CONTENT WARNING: THIS STORY INCLUDES MENTION OF THE DEATHS OF INFANTS AS PART OF SCIENTIFIC TRIALS AND PUBLIC EXECUTIONS OF MINORS.

Tom ran from the Administrator's Building, feet compacting and then flinging snow up into the air behind him. He glanced back at the grand glass doors that were just now beginning to close. Nobody had given chase yet, but he still felt terror driving him forward. Turning back, he narrowly avoided a car, a police car, as he crossed the street. The officers within gave him derisive stares, but he kept moving. Would they think him a petty thief? No, he had nothing on him save for the clothing on his back and the knowledge he had just gained. His sweat cooled rapidly as it poured from his skin; his breath making puffs of vapor that trailed behind him. His legs began to ache as he made a turn around a corner. He needed to find someplace safe. But where was safe when nothing you trusted was trustworthy? Maybe they’ll know something. Tom clenched his teeth and kept running, a destination finally in mind. Running from terror and running to safety looked identical, but Tom felt a difference. He didn’t stop until he covered the two miles to the edge of the city.

TWO HOURS PRIOR

Tom pulled on the small steel handle to the enormous glass door of the Administrator’s Building. It swung open easily and Tom stepped back as the door effortlessly pushed the morning’s snowfall from its path. Stepping inside reminded him of the first time he had visited University. The large red banners with their black and white logo, the golden and silver busts of important historical figures, and the impossibly clean floors all worked together to create an air of timeless power. The lobby of the Administrator’s Building was bigger than twenty of Tom’s apartment rooms combined. The ceiling stretched on and on, disappearing behind the bright white lights that nestled there. The walls were adorned with enormous oil paintings of important conflicts. Tom prided himself on being able to pick out four of the nearly two dozen. 

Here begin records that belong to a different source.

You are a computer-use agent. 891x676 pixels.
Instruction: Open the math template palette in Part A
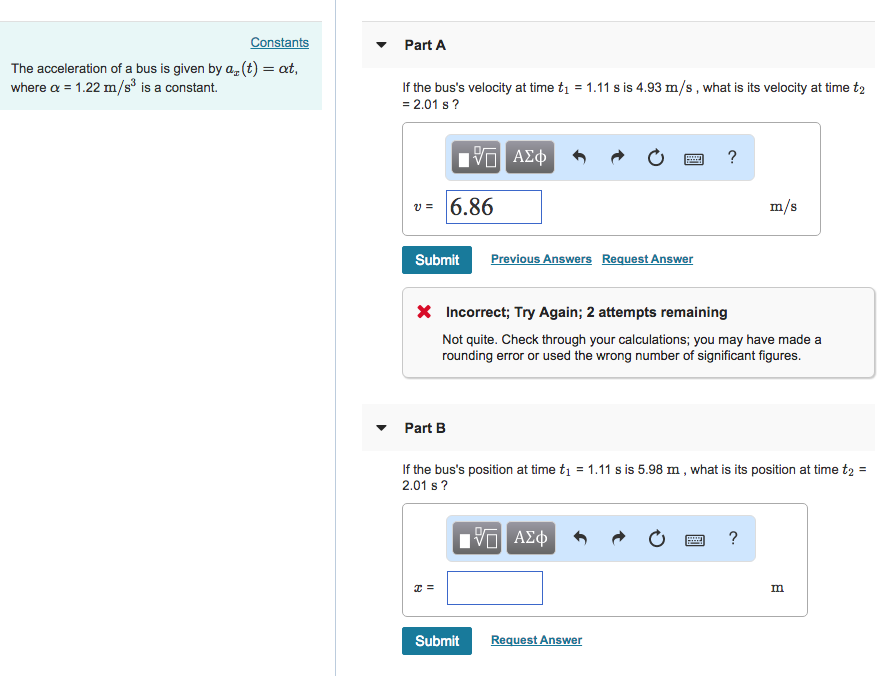point(475,157)
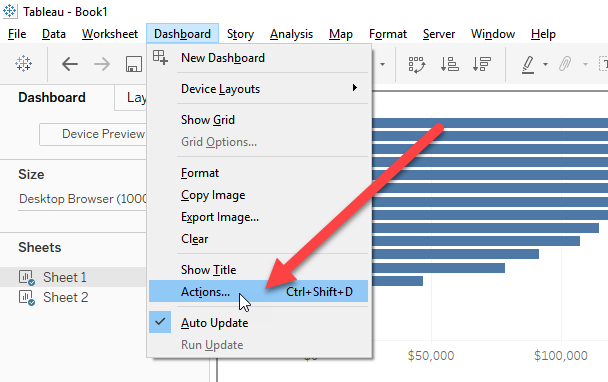Click the Device Preview button
Viewport: 608px width, 382px height.
point(93,134)
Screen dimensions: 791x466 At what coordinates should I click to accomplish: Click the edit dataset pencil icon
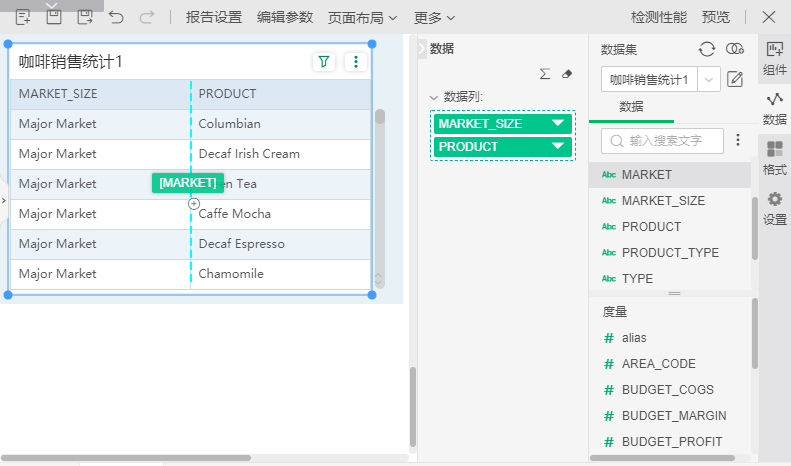point(735,79)
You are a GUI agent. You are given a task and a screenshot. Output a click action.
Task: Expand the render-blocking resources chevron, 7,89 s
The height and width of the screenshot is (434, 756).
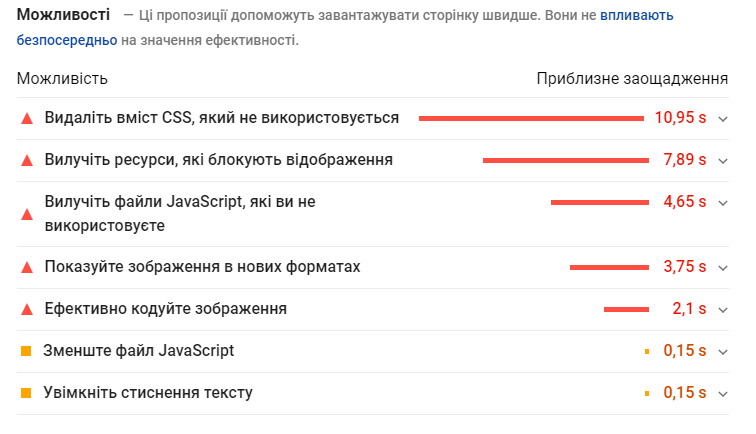(x=724, y=160)
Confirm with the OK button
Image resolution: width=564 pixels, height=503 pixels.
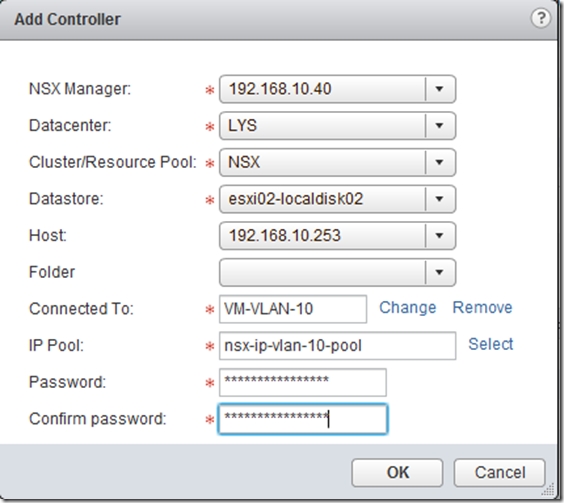(397, 472)
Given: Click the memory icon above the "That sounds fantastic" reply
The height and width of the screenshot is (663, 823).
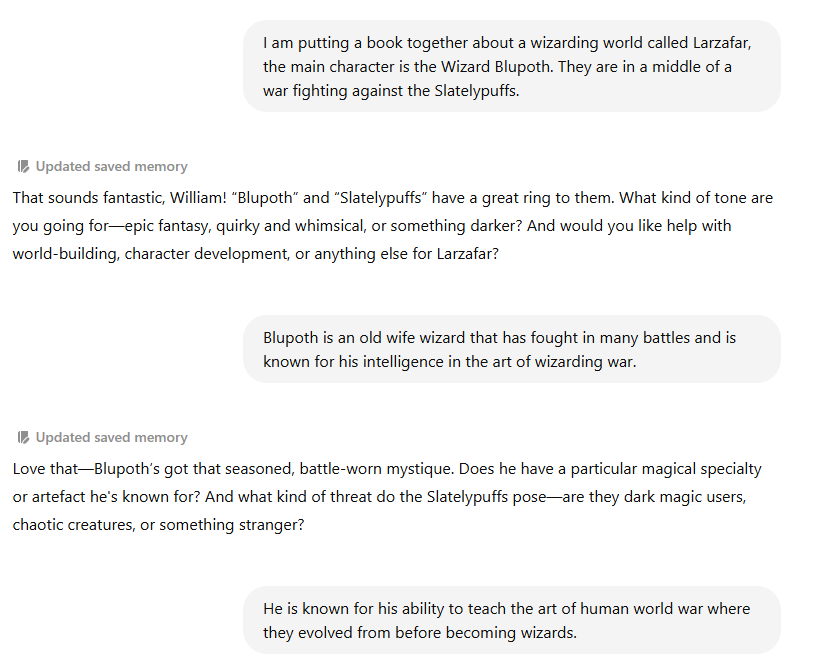Looking at the screenshot, I should 23,166.
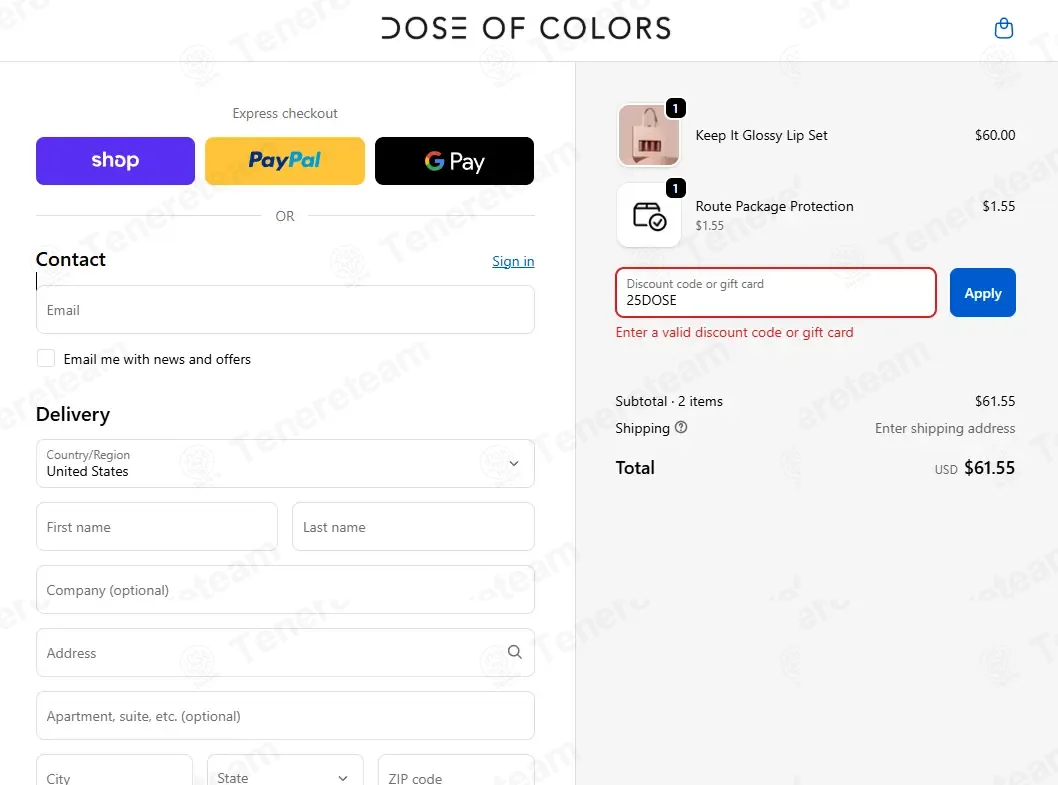Check out with Google Pay

[x=454, y=161]
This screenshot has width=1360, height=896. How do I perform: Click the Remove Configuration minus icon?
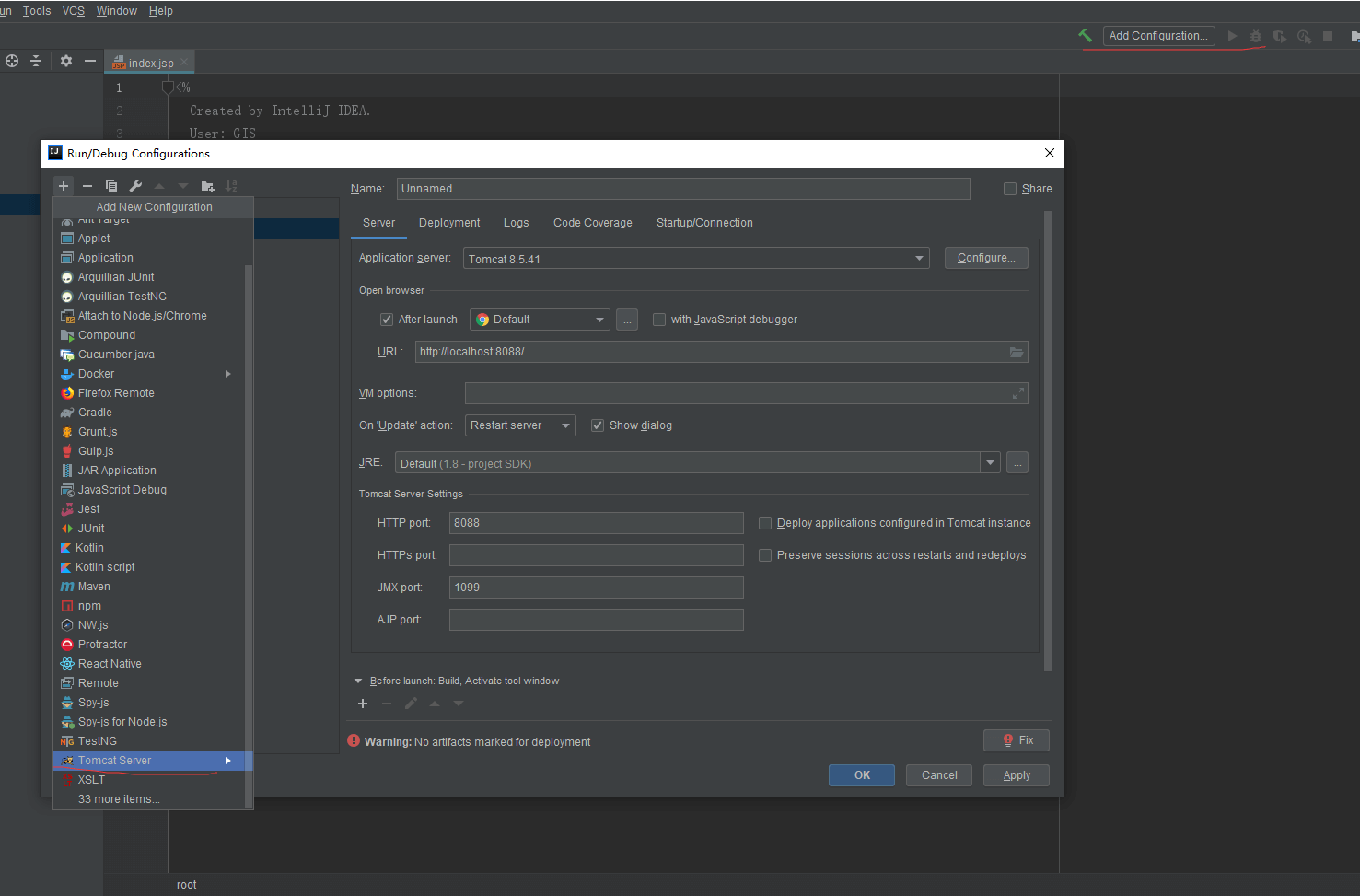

The first and oldest he recognized, Struggle for Sensibility, hung from behind the imposing slate desk that was the only furniture in the entire room. Standing behind it was a sharp-looking woman wearing her Administrator’s gray and red uniform. He tried to keep his eyes on the painting as he approached, looking over the details of their Great Leader’s first victory in the fight for peace. The man stood atop a cage filled with all sorts of deplorables and undesirables. The types of people that simply could not exist within a truly cultured society. Behind him were two smaller depictions of conflicts from the time. To the left, there was the War of the Unseen, a technological war that was fought with information. The depiction was simply a bald man with an outdated computer screen that had a line of code that supposedly wiped out all of the misinformation that used to exist in the digital space. To the right, the Cleansing of Purity. Soldiers in gray and red, sweeping through armed militants wearing all manner of clothing and using unborn fetuses as shields against the soldiers.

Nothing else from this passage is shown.